LPGA rookie sensation Park Sung-hyun has clinched the tour's money title to cap off a splendid season, while also sharing the top player honors with fellow South Korean star Ryu So-yeon.
Park finished tied for sixth at the season-ending CME Group Tour Championship at Tiburon Golf Club in Naples, Florida, on Sunday (local time), at 12-under 276, three back of the champion, Ariya Jutanugarn. But that was more than enough to make Park just the third rookie to lead the tour in money.
Park, who'd already clinched the Rookie of the Year award last month, won the money title at $2,335,883. Fellow South Korean Ryu So-yeon was the closest pursuer at about $1.9 million, and Ryu finished well out of contention at five-under, leaving her tied for 30th.
Park said the money title was "a bonus" to her.
"I really don't know what to say. My only goal this season was to win the Rookie of the Year," she said. "Now that I've won the money title as well, I feel like I've had a really good season."
|In this Associated Press photo, Park Sung-hyun of South Korea tees off during the third round of the CME Group Tour Championship at Tiburon Golf Club in Naples, Florida, on Nov. 18, 2017. (Yonhap)|
Park and Ryu ended up as co-winners of the Player of the Year points race, tied atop at 162 points. They're the first pair to share the top player award since its introduction in 1966, and Park is the first rookie since Nancy Lopez in 1978 to sweep up the Rookie of the Year, the Player of the Year and money title.
Prior to this tournament, Ryu held the lead at 162 points, three better than Feng Shanshan of China and five ahead of Park. Lexi Thompson was in fourth at 147, and those three were the only ones with a chance to catch Ryu at the Tour Championship.
Players are awarded points for top-10 finishes: 30 for first, 12 for second, nine for third and seven for fourth, six for fifth and five for sixth, and so forth.
And by tying for sixth place, Park earned five points to pull into a tie with Ryu, who failed to add to her total by placing in 30th place.
Feng tied for 21st. Thompson had a chance to win the tournament and the Player of the Year honors at the same time, but missed a par putt from tap-in range at the 72nd hole to finish one shot behind Jutanugarn.
Park also had a chance at winning the Vare Trophy as the scoring champion but ended up in a close second behind Thompson. The American had the lowest scoring average at 69.114, with Park finishing at 69.247.
Park needed to be nine to 10 strokes better than Thompson -- 10 strokes if Thompson reached 10-under par or more.
Park began the final round at the Tour Championship tied for second with six others at nine-under, one stroke behind four co-leaders on the jam-packed leaderboard. Seven other players were sitting at eight-under through 54 holes.

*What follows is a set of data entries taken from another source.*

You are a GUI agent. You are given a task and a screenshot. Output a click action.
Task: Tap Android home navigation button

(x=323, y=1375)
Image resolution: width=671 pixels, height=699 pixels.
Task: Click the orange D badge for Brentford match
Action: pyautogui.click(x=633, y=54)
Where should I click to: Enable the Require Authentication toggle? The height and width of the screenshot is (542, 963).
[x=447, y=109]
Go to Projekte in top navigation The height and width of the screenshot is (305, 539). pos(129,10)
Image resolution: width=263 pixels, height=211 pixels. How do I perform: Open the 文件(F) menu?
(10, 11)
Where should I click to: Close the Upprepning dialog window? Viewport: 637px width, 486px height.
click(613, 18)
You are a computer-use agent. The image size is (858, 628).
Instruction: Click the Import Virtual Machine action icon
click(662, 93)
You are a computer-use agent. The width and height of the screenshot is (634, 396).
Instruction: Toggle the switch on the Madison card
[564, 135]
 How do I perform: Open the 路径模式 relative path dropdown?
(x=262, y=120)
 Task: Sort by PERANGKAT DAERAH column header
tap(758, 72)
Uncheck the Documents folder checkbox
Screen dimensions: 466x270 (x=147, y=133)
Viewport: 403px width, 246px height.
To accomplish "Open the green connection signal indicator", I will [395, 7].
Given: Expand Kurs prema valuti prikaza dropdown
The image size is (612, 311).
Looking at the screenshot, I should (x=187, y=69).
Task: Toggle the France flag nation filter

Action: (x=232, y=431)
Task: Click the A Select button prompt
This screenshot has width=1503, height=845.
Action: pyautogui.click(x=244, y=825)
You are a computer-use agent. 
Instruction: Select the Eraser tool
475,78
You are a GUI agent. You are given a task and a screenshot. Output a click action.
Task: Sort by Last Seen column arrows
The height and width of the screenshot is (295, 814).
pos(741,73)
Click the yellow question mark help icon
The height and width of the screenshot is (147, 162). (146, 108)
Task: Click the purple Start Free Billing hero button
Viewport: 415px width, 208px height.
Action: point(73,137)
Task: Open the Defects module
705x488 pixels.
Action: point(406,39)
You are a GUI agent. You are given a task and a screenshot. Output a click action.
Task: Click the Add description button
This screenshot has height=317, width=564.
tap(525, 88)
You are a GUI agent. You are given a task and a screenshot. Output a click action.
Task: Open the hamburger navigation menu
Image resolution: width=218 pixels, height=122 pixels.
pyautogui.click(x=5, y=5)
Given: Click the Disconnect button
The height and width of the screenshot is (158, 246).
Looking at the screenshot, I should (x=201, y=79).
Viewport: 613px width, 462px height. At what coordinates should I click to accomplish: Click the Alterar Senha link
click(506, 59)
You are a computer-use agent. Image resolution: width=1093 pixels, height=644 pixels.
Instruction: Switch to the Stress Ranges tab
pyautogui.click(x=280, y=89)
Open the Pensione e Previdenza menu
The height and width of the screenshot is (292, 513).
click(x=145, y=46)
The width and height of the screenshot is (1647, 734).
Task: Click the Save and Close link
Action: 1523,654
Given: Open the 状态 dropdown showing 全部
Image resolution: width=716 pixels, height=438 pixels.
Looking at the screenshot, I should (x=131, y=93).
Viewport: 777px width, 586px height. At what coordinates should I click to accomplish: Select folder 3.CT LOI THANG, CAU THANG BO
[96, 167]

Park had three birdies over her first six holes to briefly move to the top, but she parred her final 12 holes to close out at 12-under 276.
Park was actually six shots better than Thompson through 36 holes, but that advantage evaporated in the third round, when Park shot a 75 and Thompson carded a 69.
Thompson finished at 14-under 274.
Lopez from the historic 1978 season remains the only player to win the money title, scoring title, Player of the Year and Rookie of the Year in the same season.
Even without the awards sweep, Park still enjoyed an outstanding rookie season.
|In this photo provided by the LPGA Tour, South Korean players Park Sung-hyun (L) and Ryu So-yeon hold the trophy for the Player of the Year after the conclusion of the CME Group Tour Championship in Naples, Florida, on Nov. 19, 2017. (Yonhap)|
Thanks to victories at the US Women's Open and the Canadian Pacific Women's Open, Park was the runaway winner of the top rookie prize. And prior to the Tour Championship, Park was the only player to have earned more than $2 million this season.
Park even climbed to No. 1 in the world rankings briefly earlier this month, becoming the first rookie to reach that plateau. Her reign lasted only one week as Feng Shanshan of China overtook her on the strength of two consecutive wins.
Park was a Korea LPGA (KLPGA) Tour star before taking her talent to the United States. In 2016, Park won a tour-best seven times and set a single-season record with more than 1.3 billion won ($1.2 million) in earnings.
Park also made seven LPGA starts as a non-member, and posted four top-10 finishes, three of them at major championships. Park earned about $682,000, which would have been good enough to place her 22nd on the 2016 money list.
Non-members can join the LPGA Tour full-time the following year by winning a tournament or by making enough money to rank inside the top 40 at the season's end. Park is the first South Korean to join the LPGA Tour by taking the latter route. (Yonhap)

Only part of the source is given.